It is true that in some cases, if the party against whom specific performance is sought to be obtained, satisfies the court by clear evidence that what he on the terms of the contract appears to have contracted for was not in his mind the thing in respect of which he was bargaining, the court will refuse specific performance, but that is only because in cases of specific performance the court does not grant that special equitable relief if it finds, for any reason, that it would be called a hardship or unreasonable to compel the defendant specifically to perform the contract.

A purchaser at a judicial sale who voluntarily abstains from all effort to get correct information, and deliberately assumes the hazard of making a purchase ignorantly must, as a general rule, bear the consequences of his negligence.

The court, when appealed to in an action at law, can only consider whether there was a valid contract and a breach. The mere mistake of one party, however great, will not excuse him from making full compensation. When, however, application is made to the court, not to determine and enforce legal rights, but "to do equity" between the parties, the court will be careful to do only equity, and will not aid one party to take advantage of the mistake of the other party.
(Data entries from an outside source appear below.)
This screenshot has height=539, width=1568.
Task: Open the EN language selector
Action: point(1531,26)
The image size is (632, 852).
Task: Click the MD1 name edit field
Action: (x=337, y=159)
Where there has been no fraud or misrepresentation, and the terms of the contract were unambiguous, so that there was no reasonable ground or excuse for a mistake, it is not sufficient, in order to resist specific performance, for a party to say that he did not understand its meaning.

[Hardship.]

Where a bargain is good at the commencement, but turns out a hard one afterwards, the court will not decree a performance.

A court of equity never grants an injunction except in cases where it would be strictly equitable to grant it.
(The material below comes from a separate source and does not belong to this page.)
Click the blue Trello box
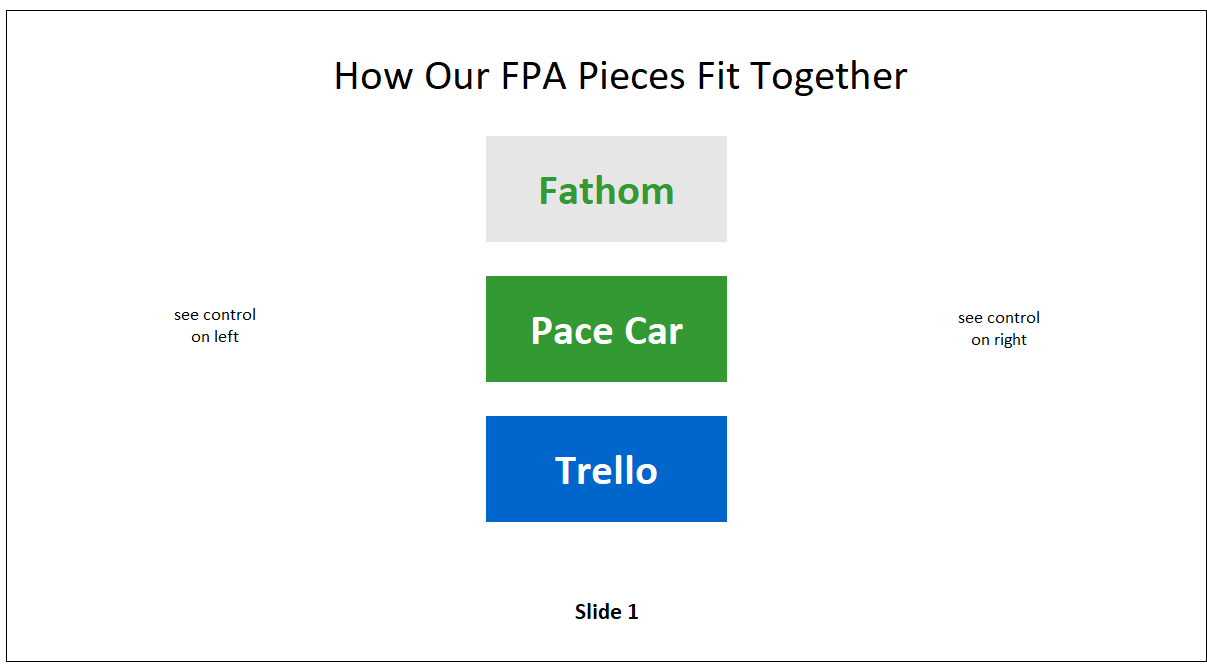Viewport: 1207px width, 670px height. coord(606,469)
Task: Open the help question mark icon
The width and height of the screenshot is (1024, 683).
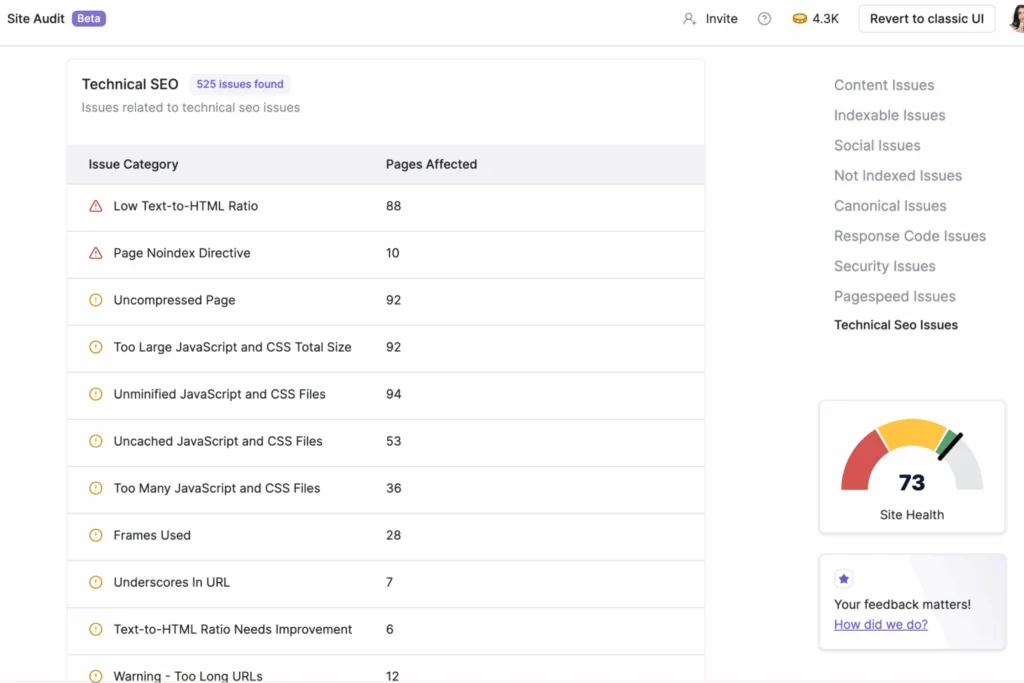Action: click(x=764, y=18)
It would be inconsistent with general practice if a court of equity carried into execution a specific covenant in all cases where the legal intention of the deed is found.

While the court determines the question of jurisdiction upon principles peculiar to itself, it cautiously abstains from deciding whether either party has a remedy at law against the other, leaving each of them to agitate that question in a court of law.

Courts of equity do not decree a specific performance of an agreement of which the consequence would be a forfeiture of a lease. But when a defendant sets up the consequence of forfeiture as a defence to a bill for specific performance, the court must be well satisfied before it admits the validity of such a defence, that forfeiture will follow from the specific performance of the agreement, and it must also look at the fact by whose acts and conduct the forfeiture would be occasioned. The court will not permit a defendant to put himself in such a position as that his performance of his agreement shall create a forfeiture, and then turn round and say that the plaintiff shall not have a specific performance of the agreement because the defendant has by his own act enabled the landlord to enter upon the agreement being performed.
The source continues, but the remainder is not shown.